Chapitre 14 : La Duchesse de Millicent
-Je te dis que c'est une mauvaise idée.
-Et moi je te dis que nous n'avons pas le choix !
-Ce n'est pas la question ! Il est hors de question que tu viennes avec moi !
-Florentin ! s'exclama Léopoldine en tapant du pied, furieuse de bon matin. Je suis en droit de venir ! C'est moi la sorcière, c'est moi qui décide !
Les bras croisés sur son torse imposant, il la toisa avec une colère égale. Bien que, si elle ne se trompait pas, il semblait plutôt s'amuser.
Tous deux dans le hall d'entrée, il s'entregouspillaient vertement, se moquant bien d'être entendus pas des invités matinaux, les serviteurs... ou des Millicent curieux.
-Et moi je suis le Marquis d'Aresac ! Si je décide que tu restes ici, tu restes !
-Je ne suis pas un de tes sujets !
-Ce n'est pas la question ! Tu ne viendras pas, un point c'est tout !
-Florentin !
-Léopoldine !
-Pourrais-je connaitre la raison de votre soudaine rivalité ?

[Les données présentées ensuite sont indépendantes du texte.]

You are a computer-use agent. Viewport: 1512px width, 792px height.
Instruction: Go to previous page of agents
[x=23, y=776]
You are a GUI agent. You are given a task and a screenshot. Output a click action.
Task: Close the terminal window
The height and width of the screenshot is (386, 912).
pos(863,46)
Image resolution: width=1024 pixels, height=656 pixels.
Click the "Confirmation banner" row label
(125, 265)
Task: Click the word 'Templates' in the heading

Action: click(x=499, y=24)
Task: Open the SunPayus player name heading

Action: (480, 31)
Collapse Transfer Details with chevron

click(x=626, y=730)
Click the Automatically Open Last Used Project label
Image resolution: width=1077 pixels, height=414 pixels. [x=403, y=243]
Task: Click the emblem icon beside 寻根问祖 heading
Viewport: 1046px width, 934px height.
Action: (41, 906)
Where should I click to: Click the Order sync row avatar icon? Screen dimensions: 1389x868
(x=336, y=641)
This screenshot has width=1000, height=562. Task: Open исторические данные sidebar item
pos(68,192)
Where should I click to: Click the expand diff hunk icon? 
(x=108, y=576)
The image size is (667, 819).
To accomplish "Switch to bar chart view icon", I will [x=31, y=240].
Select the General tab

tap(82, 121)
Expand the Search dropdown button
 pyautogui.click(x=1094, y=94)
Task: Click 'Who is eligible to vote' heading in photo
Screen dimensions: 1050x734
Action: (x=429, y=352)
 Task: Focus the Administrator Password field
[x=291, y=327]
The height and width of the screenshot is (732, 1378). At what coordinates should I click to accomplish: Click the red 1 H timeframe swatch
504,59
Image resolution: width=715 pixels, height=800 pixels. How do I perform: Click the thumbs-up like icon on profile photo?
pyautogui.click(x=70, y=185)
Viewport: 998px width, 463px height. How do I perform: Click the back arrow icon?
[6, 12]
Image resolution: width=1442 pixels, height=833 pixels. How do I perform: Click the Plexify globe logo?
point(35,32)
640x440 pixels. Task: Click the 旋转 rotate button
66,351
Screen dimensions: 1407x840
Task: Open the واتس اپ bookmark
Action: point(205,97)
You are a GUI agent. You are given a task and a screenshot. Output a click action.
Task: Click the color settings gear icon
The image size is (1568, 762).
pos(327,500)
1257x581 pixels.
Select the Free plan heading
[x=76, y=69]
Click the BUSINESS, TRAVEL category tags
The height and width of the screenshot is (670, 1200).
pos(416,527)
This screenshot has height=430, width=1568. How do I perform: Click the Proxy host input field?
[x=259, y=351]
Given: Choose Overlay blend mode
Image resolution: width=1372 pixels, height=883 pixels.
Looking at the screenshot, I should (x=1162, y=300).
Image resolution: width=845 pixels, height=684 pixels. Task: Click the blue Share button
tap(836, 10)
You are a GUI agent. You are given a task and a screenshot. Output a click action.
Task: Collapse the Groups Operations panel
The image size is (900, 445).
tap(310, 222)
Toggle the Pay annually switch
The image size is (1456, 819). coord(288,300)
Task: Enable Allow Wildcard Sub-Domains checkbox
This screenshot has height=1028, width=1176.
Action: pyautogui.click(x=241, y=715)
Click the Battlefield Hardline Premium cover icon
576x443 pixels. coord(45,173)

Ils se tournèrent tous deux vers mademoiselle Aurore, qui haussa un sourcil. Ses longs cheveux châtains s'accordaient à merveille avec sa robe d'un jaune soutenu. La main sur la hanche, son regard d'émeraude allait de l'un à l'autre, dans l'attente d'une réponse.
-J'ai besoin d'un os de démon, répondit Léopoldine. Et cet artichaut refuse de me laisser y aller !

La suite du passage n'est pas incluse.